Welcome to the engine room of xmris! If you are wondering why we rely so heavily on xarray, why we don’t just pass sequence parameters as function arguments, or what the deal is with our decorators, you are in the right place.

This guide reads a bit like a story. We will walk through the exact problems we faced when designing this package, and the architectural decisions we made to solve them.

Let’s dive in.


1. The Parameter Soup Problem

Imagine you are writing Python functions to process an MRI Free Induction Decay (FID) signal. You need the raw data, but to do anything meaningful — converting frequencies to ppm, removing a digital filter, auto-phasing — you also need the scanner metadata: the spectrometer frequency, the B0 field, the dwell time, and so on.

If we built xmris like a traditional library, a simple processing pipeline would look like this:

❌ The Anti-Pattern: Parameter Soup

def apodize(data, dwell_time, lb): ...


def fft_to_spectrum(data, axis): ...


def to_ppm(data, mhz): ...


def autophase(data, mhz, dwell_time): ...


# User code — threading the same metadata through every step:
data = apodize(data, dwell_time=0.0005, lb=5.0)
data = fft_to_spectrum(data, axis=1)  # is time axis 0 or 1?
data = to_ppm(data, mhz=300.15)
data = autophase(data, mhz=300.15, dwell_time=0.0005)

The xarray Solution

To avoid parameter soup, xmris is built natively on top of xarray.
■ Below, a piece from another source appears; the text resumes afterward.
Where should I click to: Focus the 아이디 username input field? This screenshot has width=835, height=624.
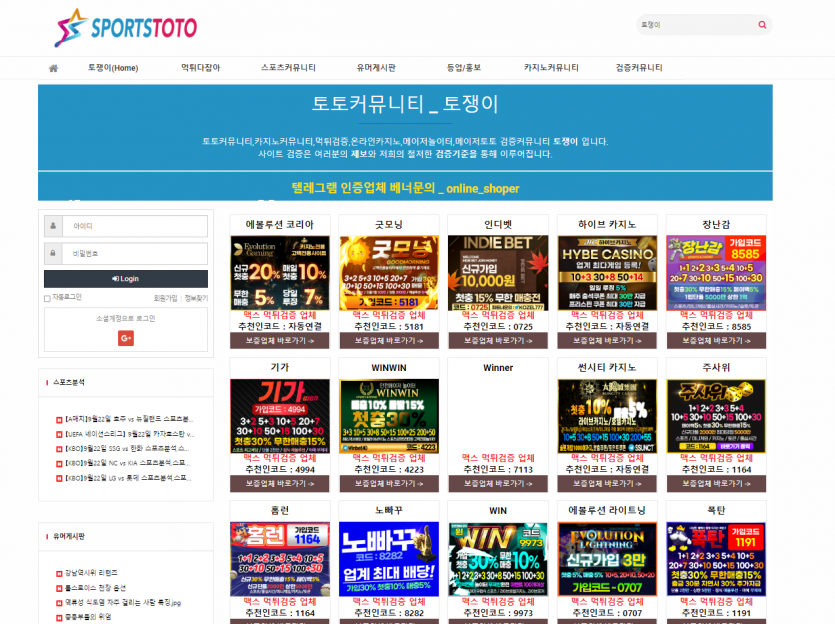135,226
An xarray.DataArray bundles together the raw data, named dimensions (“numpy axes”), coordinates (axis labels), and arbitrary metadata (.attrs) into a single, self-describing object.
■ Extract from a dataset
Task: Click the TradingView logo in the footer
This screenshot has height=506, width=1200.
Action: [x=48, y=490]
Here is what an xmris DataArray looks like in practice — a 2D MRSI dataset with 16 spatial voxels, each containing a 2048-point FID:

import numpy as np
import xarray as xr

import xmris  # activates the .xmr accessor

n_points = 2048
dwell_time = 0.0005  # seconds

mrsi_fid = xr.DataArray(
    data=np.random.randn(16, n_points) + 1j * np.random.randn(16, n_points),
    dims=["voxel", "time"],
    coords={
        "voxel": np.arange(16),
        "time": np.arange(n_points) * dwell_time,
    },
    attrs={
        "b0_field": 7.0,  # Tesla
        "reference_frequency": 300.15,  # MHz
        "carrier_ppm": 4.7, # ppm
    },
)

mrsi_fid
Loading...

The data now carries its own context — metadata, axis names, and coordinates all in one object. The entire pipeline collapses to this:

# ✅ The xmris Way: Encapsulated, Chainable Processing
spectrum = (
    mrsi_fid
    .xmr.apodize_exp(lb=5.0)
    .xmr.to_spectrum()
    .xmr.to_ppm()
    .xmr.autophase()
)

Two things happened here:

  1. Metadata travels with the data. to_ppm() and autophase() take zero metadata arguments. They find the spectrometer frequency inside .attrs automatically — and because xarray preserves attributes through operations, that metadata is still there at step four without any effort from you.

  2. Operations act on named dimensions, not integer positions. to_spectrum() defaults to dim="time", so it transforms the right axis regardless of whether the array is 1D, 2D, or 5D — and regardless of axis order. If your data uses a different convention, just say so:

# Default — transforms along "time":
mrsi_spectrum = mrsi_fid.xmr.to_spectrum()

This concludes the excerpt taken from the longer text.